EPPO Global Database

EPPO Reporting Service no. 09 - 2012 Num. article: 2012/191

Seiridium cardinale (cypress canker) probably originates from California (US)

Cypress canker is a destructive disease of Cupressaceae which was first observed in 1928 in California (US) on Monterey cypress (Cupressus macrocarpa). Since this initial report, the disease has been found in most continents, probably transported via trade of ornamental Cupressaceae. During the last 50 years, epidemics have been particularly severe around the Mediterranean Basin on Cupressus sempervirens. There has been considerable debate about the causal agents involved in cypress canker and their taxonomy, and it has been suggested that three distinct species of Seiridium, S. cardinale, S. cupressi, and S. unicorne, were associated with the disease. However, the overall distribution and virulence of S. cupressi and S. unicorne are clearly lower when compared with those of S. cardinale. Therefore, the latter is considered as the major cause of cypress canker. A tentative distribution list of S. cardinale is as follows:
EPPO region: Algeria, Croatia, Cyprus, France, Germany, Greece (including Crete), Ireland, Israel, Italy, Montenegro, Morocco, Portugal, Serbia, Spain, Tunisia, Turkey, United Kingdom (England, Northern Ireland).
Africa: Algeria, Morocco, South Africa, Tunisia.
Asia: Israel, Syria.
North America: Canada (British Colombia), USA (Alaska, California, Oregon).
South America: Argentina, Costa Rica.
Oceania: Australia (Western Australia), New Zealand (North and South Islands).

For many years, it has been supposed that S. cardinale had been introduced from Northern America into other parts of the world, and in particular into the Mediterranean region. A recent study from Della Rocca et al. (2011) supports this hypothesis. A genetic analysis of fungal populations from California, several Mediterranean countries, Chile and New Zealand was carried out, using β-tubulin sequences and 7 polymorphic simple-sequence repeats (SSRs). In total, it included 96 isolates of S. cardinale, as well as β-tubulin sequences (from GenBank) of 8 isolates of S. cardinale, 3 of S. unicorne and 7 of S. cupressi.
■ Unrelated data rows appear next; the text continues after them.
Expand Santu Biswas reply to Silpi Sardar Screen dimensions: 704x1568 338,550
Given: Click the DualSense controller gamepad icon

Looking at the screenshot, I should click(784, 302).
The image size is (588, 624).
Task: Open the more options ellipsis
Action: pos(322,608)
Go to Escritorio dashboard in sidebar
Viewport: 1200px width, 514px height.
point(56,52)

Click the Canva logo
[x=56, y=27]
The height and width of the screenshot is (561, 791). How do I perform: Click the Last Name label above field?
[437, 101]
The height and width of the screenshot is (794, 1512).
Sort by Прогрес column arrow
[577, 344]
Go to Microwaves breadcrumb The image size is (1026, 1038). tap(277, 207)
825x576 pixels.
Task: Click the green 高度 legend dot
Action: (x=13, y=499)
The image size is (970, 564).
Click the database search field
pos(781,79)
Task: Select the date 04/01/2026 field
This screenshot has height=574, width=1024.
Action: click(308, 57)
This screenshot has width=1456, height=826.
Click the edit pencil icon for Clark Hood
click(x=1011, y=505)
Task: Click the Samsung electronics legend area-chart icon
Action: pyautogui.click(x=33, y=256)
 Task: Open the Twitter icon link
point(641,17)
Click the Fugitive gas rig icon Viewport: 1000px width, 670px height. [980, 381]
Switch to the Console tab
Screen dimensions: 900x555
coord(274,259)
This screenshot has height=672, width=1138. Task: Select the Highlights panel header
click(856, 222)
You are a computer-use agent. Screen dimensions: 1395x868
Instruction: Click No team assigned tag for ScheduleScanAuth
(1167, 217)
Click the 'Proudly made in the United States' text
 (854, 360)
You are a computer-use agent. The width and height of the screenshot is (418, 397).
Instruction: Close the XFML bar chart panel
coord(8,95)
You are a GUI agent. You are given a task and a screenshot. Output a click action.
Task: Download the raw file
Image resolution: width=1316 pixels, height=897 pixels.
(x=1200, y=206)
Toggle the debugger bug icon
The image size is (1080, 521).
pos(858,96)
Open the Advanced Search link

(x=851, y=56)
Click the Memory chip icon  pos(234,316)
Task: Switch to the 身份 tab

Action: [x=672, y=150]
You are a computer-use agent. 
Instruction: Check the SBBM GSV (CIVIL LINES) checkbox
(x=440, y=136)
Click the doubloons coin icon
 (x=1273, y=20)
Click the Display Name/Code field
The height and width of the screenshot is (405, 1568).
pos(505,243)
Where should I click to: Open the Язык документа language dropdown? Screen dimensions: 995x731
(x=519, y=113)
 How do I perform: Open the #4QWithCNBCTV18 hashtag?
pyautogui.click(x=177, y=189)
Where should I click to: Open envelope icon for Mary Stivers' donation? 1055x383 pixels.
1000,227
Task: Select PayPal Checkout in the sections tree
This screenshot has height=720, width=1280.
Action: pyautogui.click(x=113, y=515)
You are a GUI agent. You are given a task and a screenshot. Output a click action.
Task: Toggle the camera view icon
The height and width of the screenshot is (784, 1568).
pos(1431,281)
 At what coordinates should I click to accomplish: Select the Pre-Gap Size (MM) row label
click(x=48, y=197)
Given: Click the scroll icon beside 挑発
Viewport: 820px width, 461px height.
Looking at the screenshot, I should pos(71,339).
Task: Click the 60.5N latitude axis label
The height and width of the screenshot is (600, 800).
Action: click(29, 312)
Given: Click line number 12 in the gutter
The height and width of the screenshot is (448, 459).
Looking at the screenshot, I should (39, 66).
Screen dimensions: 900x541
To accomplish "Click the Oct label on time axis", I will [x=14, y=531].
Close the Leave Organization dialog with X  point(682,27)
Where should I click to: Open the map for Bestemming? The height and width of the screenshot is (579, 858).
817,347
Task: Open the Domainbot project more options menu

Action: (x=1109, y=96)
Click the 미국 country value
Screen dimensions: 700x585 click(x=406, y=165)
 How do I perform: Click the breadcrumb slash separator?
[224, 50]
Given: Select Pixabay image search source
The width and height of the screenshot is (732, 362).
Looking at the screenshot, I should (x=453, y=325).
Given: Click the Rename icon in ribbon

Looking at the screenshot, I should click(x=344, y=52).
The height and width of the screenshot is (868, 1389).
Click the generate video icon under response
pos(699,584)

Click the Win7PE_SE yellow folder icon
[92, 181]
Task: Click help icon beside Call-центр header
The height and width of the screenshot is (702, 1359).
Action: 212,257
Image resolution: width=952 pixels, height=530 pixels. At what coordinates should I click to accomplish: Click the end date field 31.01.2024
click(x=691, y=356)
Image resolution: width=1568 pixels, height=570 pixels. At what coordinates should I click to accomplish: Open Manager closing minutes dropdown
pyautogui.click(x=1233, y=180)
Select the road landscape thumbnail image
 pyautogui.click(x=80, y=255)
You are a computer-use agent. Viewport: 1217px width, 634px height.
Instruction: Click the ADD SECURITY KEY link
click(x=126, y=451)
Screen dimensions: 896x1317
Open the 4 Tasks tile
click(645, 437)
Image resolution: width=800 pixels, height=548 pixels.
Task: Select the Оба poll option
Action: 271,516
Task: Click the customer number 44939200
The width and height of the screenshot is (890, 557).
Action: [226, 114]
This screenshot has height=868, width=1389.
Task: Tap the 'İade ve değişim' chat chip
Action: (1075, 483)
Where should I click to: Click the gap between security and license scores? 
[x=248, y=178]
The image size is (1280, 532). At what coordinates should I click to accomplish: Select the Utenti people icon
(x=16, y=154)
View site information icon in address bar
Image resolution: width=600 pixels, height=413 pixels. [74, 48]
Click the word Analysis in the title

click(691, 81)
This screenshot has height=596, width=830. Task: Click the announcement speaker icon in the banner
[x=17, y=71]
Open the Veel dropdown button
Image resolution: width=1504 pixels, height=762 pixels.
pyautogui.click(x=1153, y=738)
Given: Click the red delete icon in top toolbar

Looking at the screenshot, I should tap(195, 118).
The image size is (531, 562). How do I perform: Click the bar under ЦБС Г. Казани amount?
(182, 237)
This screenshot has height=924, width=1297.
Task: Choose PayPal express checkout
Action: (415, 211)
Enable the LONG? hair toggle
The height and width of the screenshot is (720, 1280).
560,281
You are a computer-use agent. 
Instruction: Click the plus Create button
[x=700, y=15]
Results of the sequence analysis identified 2 distinct β-tubulin alleles which were both present in California, but only one of them was found in Mediterranean countries. The analysis of SSRs showed that the genotypic diversity was consistently higher in Californian populations of S. cardinale. These results strongly suggest that California is the most likely source of epidemics in the Mediterranean region, and possibly the area of origin of S. cardinale. This study also confirmed the existence of 3 distinct species of Seiridium. Finally, the authors underline that the fact that the establishment of a single genotype has probably caused the entire Mediterranean infestation also highlights the need to prevent any further introductions of S. cardinale and, in particular, of other genotypes.